Com todo o trabalho que teve na frente europeia e que, infelizmente para nós, não teve em Portugal, foi protegido pela sorte – que dá muito trabalho – e viu o seu sonho ser concretizado por causa da Operação Influencer, usando o parágrafo do comunicado do Ministério Público para se demitir. Sim, depois de tudo o que já tinha acontecido como seu Governo e com a descoberta de pouco mais de 75 mil euros na estante do seu chefe de gabinete, ficaria muito fragilizado, mas podia não se ter demitido até porque tinha uma maioria absoluta. E escusava, quer o ex-primeiro-ministro como algumas pessoas do PS, de transformarem o Presidente da República num alvo.
Durante o tempo da sua governação, não fez uma única reforma estrutural, não decidiu um único investimento estruturante – como o novo aeroporto ou a alta velocidade. Foi uma governação sempre atrás do prejuízo, que teve justificações no caso da pandemia e da inflação, mas que não se percebe noutra áreas. Deixou o seu Governo ao Deus dará e deixou-nos com uma imigração descontrolada, sem respeito pelos direitos humanos, serviços públicos degradados, como a educação, a saúde e a justiça, por exemplo, assim como um problema grave na habitação. E deixou-nos uma sociedade radicalizada, com os eleitores a serem chamados a eleições a meio de um caso de suspeitas de corrupção que conduziu o Chega aos 50 deputados.
Ah, sim, deixou-nos as “contas certas”. Só que esse equilíbrio orçamental foi conseguido à custa da míngua dos serviços públicos e, por isso mesmo, de sustentabilidade difícil. As poucas reformas que começou a fazer foram ditadas por Bruxelas, como condição para se ter acesso às verbas do PRR.
É com este curriculum na governação de Portugal que António Costa chega a Presidente do Conselho Europeu. Sim, é verdade que o perfil exigido para aquela função ajusta-se completamente ao que o ex-primeiro-ministro sabe fazer melhor: a negociação política, os jogos políticos. Quando o deseja ou quando lhe é útil porque sabemos bem como é implacável com quem o critica ou se coloca no seu caminho. Foi assim com António José Seguro, foi assim com Assunção Cristas, ex-líder do CDS, foi até assim e de alguma forma com o Bloco de Esquerda e foi assim com André Ventura que agora, ironicamente, quer pertencer ao grupo político de que Viktor Orbán é fundador.

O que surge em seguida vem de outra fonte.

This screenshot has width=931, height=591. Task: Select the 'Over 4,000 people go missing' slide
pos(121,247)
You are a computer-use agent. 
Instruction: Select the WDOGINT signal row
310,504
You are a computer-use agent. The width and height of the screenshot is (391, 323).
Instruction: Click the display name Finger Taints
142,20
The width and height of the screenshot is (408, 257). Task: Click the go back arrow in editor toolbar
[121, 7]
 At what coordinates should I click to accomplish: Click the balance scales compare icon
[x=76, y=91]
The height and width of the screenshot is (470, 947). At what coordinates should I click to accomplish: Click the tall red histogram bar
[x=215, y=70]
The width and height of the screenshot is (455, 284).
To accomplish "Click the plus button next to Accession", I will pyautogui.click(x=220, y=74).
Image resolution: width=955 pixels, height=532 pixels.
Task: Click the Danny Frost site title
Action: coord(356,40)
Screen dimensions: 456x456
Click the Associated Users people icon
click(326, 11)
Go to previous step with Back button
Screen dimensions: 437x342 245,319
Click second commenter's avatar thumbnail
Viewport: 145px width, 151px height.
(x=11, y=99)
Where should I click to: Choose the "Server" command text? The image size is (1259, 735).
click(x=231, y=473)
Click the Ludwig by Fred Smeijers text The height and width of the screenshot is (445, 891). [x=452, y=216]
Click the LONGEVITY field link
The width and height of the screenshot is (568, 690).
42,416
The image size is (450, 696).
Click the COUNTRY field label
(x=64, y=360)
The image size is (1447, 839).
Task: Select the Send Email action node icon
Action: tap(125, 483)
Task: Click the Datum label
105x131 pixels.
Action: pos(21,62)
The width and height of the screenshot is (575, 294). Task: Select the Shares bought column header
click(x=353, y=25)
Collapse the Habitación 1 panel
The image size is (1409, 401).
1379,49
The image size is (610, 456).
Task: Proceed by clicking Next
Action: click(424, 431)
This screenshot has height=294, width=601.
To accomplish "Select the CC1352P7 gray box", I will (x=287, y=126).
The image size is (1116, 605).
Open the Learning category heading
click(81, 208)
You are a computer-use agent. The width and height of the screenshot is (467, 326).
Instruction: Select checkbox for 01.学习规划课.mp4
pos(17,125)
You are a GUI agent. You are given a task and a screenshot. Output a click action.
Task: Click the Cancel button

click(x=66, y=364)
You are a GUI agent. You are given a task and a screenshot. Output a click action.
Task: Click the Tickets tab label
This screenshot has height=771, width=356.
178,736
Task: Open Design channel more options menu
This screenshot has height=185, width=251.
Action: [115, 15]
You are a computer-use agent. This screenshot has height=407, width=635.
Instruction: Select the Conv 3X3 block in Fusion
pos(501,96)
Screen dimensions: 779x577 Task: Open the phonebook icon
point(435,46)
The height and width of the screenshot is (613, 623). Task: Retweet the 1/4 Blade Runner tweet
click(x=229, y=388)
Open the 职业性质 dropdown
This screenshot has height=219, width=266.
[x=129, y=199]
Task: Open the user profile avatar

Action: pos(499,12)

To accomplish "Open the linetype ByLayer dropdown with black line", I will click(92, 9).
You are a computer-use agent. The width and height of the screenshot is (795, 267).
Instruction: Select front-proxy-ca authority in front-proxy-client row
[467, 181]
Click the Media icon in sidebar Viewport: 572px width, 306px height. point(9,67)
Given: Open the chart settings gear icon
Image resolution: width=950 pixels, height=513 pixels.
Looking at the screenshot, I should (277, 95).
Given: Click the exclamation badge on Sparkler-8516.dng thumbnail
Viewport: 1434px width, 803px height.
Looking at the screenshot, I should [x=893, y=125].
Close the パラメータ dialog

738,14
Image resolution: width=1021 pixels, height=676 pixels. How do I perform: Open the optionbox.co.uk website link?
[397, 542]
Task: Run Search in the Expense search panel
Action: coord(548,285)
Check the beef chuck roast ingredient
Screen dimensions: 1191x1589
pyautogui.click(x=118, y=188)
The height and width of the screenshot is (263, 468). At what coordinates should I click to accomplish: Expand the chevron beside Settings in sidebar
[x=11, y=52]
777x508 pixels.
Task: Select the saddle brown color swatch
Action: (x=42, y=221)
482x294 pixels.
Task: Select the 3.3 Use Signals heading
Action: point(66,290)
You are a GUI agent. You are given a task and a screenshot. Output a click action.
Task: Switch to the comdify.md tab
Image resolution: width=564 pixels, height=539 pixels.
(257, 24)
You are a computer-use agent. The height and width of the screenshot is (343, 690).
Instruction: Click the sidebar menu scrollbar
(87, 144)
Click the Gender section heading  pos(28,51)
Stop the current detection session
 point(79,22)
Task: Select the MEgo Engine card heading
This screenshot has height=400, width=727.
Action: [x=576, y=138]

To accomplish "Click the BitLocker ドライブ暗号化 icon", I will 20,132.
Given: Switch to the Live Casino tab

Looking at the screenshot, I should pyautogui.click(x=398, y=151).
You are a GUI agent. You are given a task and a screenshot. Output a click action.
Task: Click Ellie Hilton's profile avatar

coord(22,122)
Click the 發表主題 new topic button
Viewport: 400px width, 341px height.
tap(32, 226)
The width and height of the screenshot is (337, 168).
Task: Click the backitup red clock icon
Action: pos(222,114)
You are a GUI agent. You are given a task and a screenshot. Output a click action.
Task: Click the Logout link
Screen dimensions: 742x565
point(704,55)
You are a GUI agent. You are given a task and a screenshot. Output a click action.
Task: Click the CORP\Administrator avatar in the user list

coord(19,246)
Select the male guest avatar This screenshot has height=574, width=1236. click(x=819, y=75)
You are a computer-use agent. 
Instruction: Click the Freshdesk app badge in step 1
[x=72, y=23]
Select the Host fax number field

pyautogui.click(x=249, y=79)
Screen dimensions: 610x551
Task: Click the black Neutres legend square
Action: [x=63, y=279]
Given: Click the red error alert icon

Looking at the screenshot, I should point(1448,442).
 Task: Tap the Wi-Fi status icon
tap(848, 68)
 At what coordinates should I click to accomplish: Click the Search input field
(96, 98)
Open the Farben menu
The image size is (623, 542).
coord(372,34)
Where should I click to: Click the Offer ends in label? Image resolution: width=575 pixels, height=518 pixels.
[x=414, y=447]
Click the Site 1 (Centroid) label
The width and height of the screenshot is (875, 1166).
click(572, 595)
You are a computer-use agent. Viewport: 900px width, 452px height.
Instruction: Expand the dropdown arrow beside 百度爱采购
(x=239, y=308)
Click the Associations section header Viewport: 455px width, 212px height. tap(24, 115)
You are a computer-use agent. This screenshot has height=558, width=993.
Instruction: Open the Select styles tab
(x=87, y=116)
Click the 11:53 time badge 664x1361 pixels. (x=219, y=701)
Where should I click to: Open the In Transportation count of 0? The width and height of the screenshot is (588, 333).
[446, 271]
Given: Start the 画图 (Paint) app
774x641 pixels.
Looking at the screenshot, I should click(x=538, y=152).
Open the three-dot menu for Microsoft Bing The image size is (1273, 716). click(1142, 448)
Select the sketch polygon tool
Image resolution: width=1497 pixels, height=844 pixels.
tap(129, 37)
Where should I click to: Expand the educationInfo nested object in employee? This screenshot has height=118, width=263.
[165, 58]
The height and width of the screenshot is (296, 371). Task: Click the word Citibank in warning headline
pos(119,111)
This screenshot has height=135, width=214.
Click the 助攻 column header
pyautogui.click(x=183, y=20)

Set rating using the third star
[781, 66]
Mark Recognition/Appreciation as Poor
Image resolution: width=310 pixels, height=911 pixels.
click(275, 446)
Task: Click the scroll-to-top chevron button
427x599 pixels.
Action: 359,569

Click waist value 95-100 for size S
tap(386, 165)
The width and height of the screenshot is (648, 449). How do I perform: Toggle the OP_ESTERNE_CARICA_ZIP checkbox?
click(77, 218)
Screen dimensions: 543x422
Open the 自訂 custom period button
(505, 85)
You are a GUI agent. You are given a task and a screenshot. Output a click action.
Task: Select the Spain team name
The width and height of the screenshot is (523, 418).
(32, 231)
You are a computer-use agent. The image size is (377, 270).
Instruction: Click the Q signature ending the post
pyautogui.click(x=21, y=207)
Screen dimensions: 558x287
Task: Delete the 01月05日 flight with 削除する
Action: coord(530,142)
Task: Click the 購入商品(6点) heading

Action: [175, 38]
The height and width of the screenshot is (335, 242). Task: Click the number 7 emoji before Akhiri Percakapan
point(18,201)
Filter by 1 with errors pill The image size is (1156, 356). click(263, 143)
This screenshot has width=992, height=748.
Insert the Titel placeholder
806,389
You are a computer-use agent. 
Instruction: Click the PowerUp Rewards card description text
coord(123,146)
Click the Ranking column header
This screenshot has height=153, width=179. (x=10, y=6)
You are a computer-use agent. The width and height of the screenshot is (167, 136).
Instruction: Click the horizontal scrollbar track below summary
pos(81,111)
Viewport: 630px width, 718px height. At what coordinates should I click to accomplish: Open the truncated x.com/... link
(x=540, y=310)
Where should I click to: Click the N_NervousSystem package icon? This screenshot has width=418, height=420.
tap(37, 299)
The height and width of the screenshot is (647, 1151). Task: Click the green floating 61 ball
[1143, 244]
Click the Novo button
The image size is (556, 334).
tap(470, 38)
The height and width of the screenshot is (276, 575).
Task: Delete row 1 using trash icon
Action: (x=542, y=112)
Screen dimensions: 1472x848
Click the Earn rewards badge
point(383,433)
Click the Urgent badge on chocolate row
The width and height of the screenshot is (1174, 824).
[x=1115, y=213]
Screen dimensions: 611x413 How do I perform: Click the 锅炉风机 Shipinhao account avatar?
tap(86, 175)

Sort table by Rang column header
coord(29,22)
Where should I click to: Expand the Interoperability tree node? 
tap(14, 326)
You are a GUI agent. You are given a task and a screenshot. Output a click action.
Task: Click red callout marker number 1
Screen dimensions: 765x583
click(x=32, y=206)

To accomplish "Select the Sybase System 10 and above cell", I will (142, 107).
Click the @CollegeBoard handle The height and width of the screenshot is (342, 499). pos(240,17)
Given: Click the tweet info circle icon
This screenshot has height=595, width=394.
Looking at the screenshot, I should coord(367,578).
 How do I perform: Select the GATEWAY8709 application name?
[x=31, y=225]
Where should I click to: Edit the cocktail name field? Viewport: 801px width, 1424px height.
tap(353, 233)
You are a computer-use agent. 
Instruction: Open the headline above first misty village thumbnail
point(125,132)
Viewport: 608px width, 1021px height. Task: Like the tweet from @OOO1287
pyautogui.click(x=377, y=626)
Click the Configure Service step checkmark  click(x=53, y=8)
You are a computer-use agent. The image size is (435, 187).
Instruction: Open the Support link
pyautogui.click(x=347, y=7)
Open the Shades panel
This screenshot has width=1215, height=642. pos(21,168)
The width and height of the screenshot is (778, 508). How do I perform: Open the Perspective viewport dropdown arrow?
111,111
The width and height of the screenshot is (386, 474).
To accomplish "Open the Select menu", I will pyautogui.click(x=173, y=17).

As escolhas da União Europeia para as lideranças dos principais órgãos europeus são aliás incompreensíveis, como bem notou a primeira-ministra italiana Georgia Meloni. Na prática, foram os derrotados, o chanceler alemão Olaf Scholz nas eleições europeias e agora como se viu na primeira volta das legislativas o presidente francês Emmanuel Macron, que decidiram quem iria dirigir os destinos da Europa da União nos próximos cinco anos, indiferentes aos resultados eleitorais e ignorando a Itália. São estes mesmos líderes, tal como António Costa, que depois estranham o sucesso dos populismos, quando os alimentam.
Nós portugueses começamos a estar habituados a ser trocados, pelos nossos líderes, por cargos internacionais que os satisfazem mais. António Costa consegue sair sem que nos sintamos abandonados, apesar de tudo em melhor posição do que António Guterres, mas ao contrário do que aconteceu com José Manuel Durão Barroso, que deixou de ser primeiro-ministro para ser presidente da Comissão Europeia. Há qualquer coisa de fado neste nosso destino de não sermos capazes que os nossos governantes gostem de nos governar.